In its determination to conduct free, fair and credible elections in 2019, the Independent National Electoral Commission (INEC) has promised to partner with Civil Society Organisations (CSOs).
Dr Frankland Briyai, Resident Electoral Commissioner in Cross River, said on Friday in Calabar at a round-table meeting with over 100 representatives of CSOs in the state that the electoral body was poised to deliver acceptable polls.
Briyai said that with 98 days left for the conduct of the 2019 polls, the commission needed to partner with relevant stakeholders for hitch-free polls.
He described CSOs as important stakeholders in the Nation’s democratic process, hence, the need for closer relationship with the commission.
The REC urged the CSOs to carry out voter education and sensitise the public on the electoral process.

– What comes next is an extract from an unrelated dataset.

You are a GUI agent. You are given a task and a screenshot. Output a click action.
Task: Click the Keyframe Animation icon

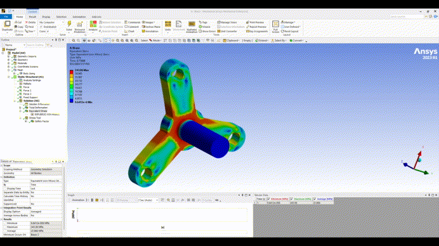point(192,27)
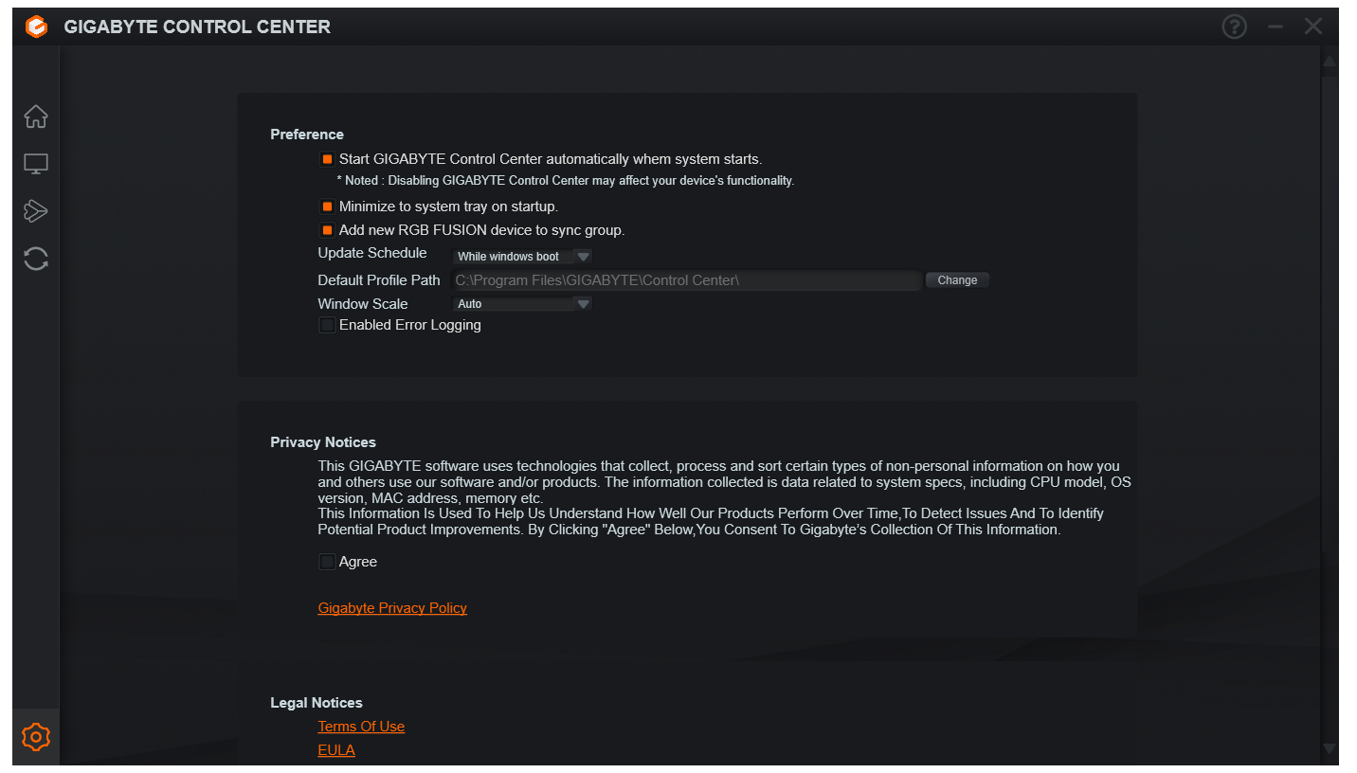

He added that they should also mobilise eligible persons to participate in the electoral activities such as collection of Permanent Voters Card and elections.
“As an observer group, the CSOs are saddled with the responsibility of keeping watchful eyes on the entire election process.

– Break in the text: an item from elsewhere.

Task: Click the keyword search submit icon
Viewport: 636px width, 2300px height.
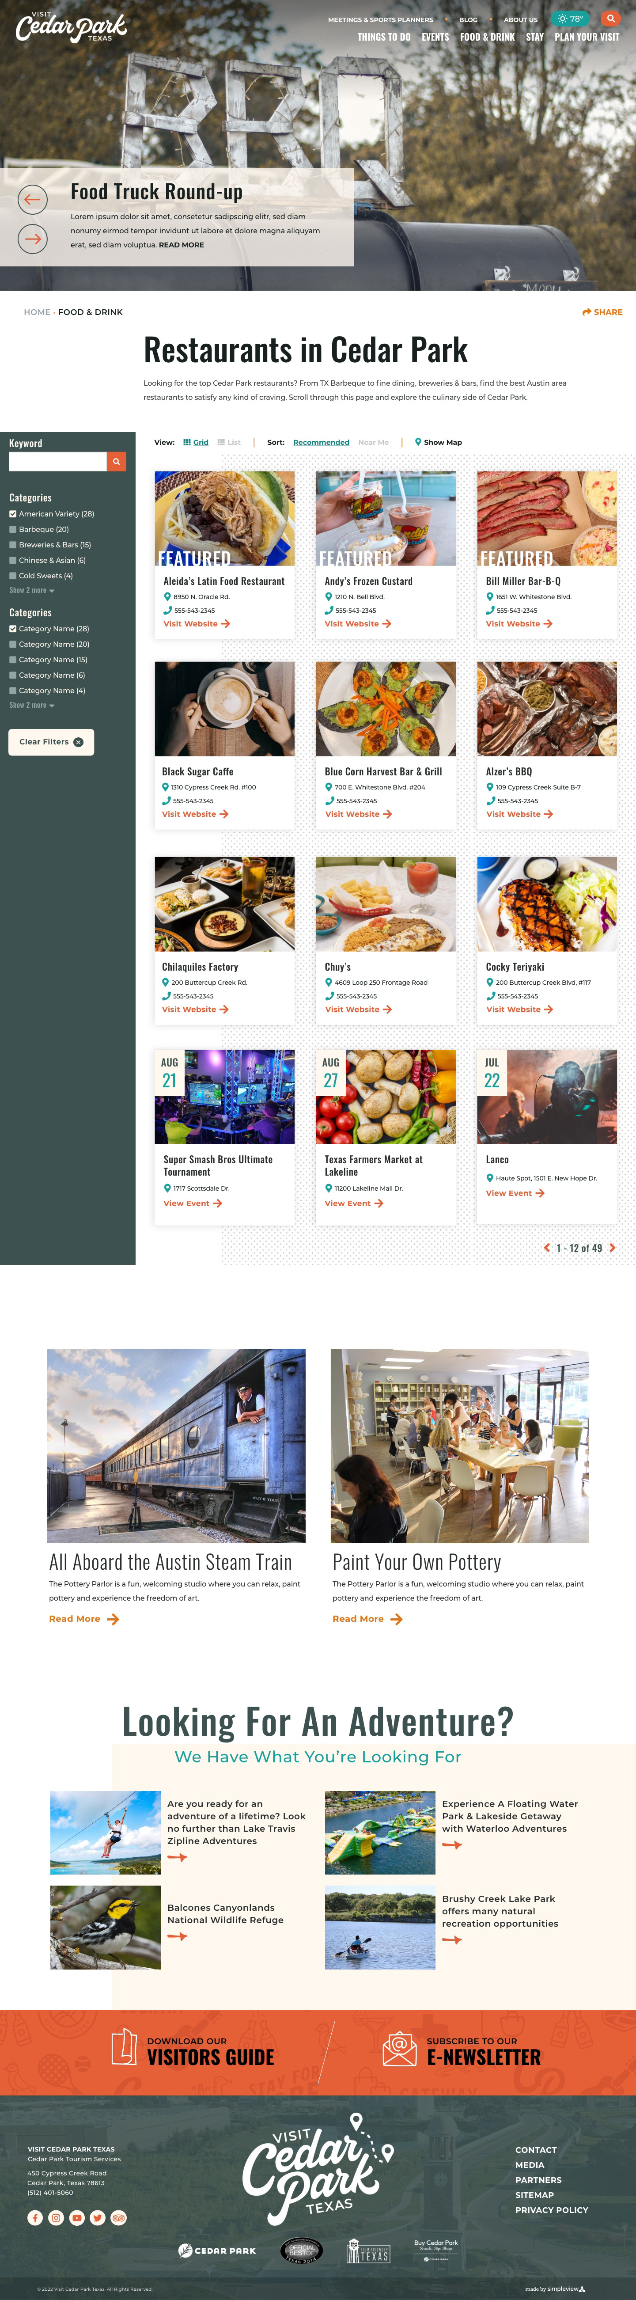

“Election observation has become an internationally accepted norm which both established and emerging democracies have embraced.
“In 2015, INEC accredited 108 observers groups, both locally and internationally for the election.

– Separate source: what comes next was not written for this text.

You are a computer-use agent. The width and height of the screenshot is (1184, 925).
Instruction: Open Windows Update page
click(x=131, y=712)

“An observer should understand and know that their roles differ from that of monitoring so that they do not dabble into it.
“By so doing, sticking only to observation and not interfering with the electoral process”, he said.
He urged them to register with INEC with a view to ensure they get their full accreditation and tags before going into the field.
Speaking, Mr Effiom Duke, from Green Concern for Development and Leadership, urged INEC to enhance their legal approach by prosecuting arrested electoral offenders.
Also, Mr Egbe Etta, from Community Based Strategic Development, called on the Police and INEC to ensure maximum security for CSOs and electorates during the polls.